Was zu tun ist:
[A] Welcher Wert soll laut der Antwort von masterX244 im Seitenauszug bei Infinite Ammo in der rechten Spalte eingetragen werden?
[B] Gib den Seitenauszug wortgetreu wieder, von „5. Genießen Sie“ bis „ändern soll ??“.

Seitenauszug:
=-=-=

# PC Spiel Shadow Warrior - godmode, infinite ammo - mit Hex Editor



## Stichlinge (25. August 2017)

Hallo,

 PC Spiel Shadow Warrior - godmode, infinite ammo
 Mit dem Hex Editor kann man seinen Weg angeblich durch dieses Spiel erstellen,
 d.h. mit Hex Editor kann man Werte ändern.

Folgende Schritte soll man durchführen:
1. Öffnen Sie sw.exe ( Shadow Warrior.exe ) mit Ihrem Hex Editor
2. Suche nach '' damage to player " / "infinite ammo "
3. Ändern Sie den Wert von '1' auf '0'.
4. Speichern Sie die Datei.
5. Genießen Sie Ihren Godmode / Infinite Ammo

 Mein Hex Editor zeigt nach Suche von " damage to player " / "infinite ammo " folgendes (siehe Anhänge)
 Bei Schritt 3. Ändern Sie den Wert von '1' auf '0' brauche ich nun Hilfe.
 Können Sie mir erklären, wie / wo ich den Wert von '1' auf '0' ändern soll ??

Vielen Dank mit freundlichen Grüßen


----------



## masterX244 (27. August 2017)

Beim Damage to player ist danach ein Multiplier zu sehen, danach ein 1.0, gehe auf die 1 und tippe in der rechten spalte eine 0 ein. Bei Infinite Ammo ist danach eine 0 zu sehen. Diesen auf 1 ändern in der rechten spalte


----------

=-=-=

Bereitgestelltes Material:

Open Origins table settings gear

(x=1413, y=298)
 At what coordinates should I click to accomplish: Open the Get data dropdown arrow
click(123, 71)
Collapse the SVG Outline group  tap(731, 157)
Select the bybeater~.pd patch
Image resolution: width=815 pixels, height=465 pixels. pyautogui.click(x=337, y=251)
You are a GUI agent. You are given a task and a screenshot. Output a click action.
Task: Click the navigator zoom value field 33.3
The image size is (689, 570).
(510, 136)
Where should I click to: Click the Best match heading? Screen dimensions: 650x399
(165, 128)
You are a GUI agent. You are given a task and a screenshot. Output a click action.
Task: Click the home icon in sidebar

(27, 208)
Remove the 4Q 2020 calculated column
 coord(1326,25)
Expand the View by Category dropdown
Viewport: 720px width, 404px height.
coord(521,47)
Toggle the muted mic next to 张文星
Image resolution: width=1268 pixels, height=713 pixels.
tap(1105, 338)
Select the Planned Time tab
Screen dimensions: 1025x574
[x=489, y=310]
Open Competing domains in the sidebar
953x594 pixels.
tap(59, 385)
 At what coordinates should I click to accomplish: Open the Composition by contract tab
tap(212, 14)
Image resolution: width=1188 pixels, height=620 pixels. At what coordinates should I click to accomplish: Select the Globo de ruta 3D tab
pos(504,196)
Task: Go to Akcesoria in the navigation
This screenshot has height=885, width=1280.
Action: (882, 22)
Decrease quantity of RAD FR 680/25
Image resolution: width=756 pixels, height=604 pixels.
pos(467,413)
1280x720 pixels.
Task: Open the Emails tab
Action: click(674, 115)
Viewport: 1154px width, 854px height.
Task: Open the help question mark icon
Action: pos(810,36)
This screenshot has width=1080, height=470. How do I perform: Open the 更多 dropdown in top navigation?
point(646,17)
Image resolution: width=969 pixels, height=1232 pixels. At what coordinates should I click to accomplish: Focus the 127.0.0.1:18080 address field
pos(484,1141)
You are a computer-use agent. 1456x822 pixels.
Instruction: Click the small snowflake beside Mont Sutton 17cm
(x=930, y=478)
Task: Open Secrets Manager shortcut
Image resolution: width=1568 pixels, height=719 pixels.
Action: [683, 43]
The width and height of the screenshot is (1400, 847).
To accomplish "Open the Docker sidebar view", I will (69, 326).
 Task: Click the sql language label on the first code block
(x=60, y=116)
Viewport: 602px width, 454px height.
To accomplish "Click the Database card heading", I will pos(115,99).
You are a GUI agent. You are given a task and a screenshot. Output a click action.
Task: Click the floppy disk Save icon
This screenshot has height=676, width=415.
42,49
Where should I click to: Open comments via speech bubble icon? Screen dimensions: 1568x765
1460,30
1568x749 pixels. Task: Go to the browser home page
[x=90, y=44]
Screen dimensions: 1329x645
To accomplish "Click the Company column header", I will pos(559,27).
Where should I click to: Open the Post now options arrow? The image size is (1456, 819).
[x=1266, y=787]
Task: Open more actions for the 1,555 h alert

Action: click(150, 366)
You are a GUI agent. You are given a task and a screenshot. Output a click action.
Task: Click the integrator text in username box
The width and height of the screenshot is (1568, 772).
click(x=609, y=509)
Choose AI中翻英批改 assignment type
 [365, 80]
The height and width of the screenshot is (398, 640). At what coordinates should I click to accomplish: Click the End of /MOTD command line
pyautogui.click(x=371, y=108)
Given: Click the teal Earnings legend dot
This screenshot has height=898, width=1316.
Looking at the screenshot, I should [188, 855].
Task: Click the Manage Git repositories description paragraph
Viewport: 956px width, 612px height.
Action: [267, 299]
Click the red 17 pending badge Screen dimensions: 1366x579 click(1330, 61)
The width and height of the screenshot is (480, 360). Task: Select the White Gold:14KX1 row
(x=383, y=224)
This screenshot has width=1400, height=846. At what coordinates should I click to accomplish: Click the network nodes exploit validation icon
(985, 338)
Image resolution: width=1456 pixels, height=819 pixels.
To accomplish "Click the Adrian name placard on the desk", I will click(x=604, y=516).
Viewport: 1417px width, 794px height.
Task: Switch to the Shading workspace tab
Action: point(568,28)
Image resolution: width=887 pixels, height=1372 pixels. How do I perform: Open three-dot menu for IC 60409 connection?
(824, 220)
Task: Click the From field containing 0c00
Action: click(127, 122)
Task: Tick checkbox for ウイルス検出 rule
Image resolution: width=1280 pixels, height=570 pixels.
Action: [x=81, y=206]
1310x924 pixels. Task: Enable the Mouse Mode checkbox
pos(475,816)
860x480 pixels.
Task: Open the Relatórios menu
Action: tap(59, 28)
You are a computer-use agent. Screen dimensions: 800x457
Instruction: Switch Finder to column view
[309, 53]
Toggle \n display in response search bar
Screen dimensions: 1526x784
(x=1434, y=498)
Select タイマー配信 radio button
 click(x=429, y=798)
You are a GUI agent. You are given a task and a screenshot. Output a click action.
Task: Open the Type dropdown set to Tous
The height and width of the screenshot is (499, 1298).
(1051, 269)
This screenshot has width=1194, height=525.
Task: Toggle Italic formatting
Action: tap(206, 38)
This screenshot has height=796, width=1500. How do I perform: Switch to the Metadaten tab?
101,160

=-=-=

Ergebnisse:
[A] Eine 1 anstelle der dort angezeigten 0.

[B]
5. Genießen Sie Ihren Godmode / Infinite Ammo

 Mein Hex Editor zeigt nach Suche von " damage to player " / "infinite ammo " folgendes (siehe Anhänge)
 Bei Schritt 3. Ändern Sie den Wert von '1' auf '0' brauche ich nun Hilfe.
 Können Sie mir erklären, wie / wo ich den Wert von '1' auf '0' ändern soll ??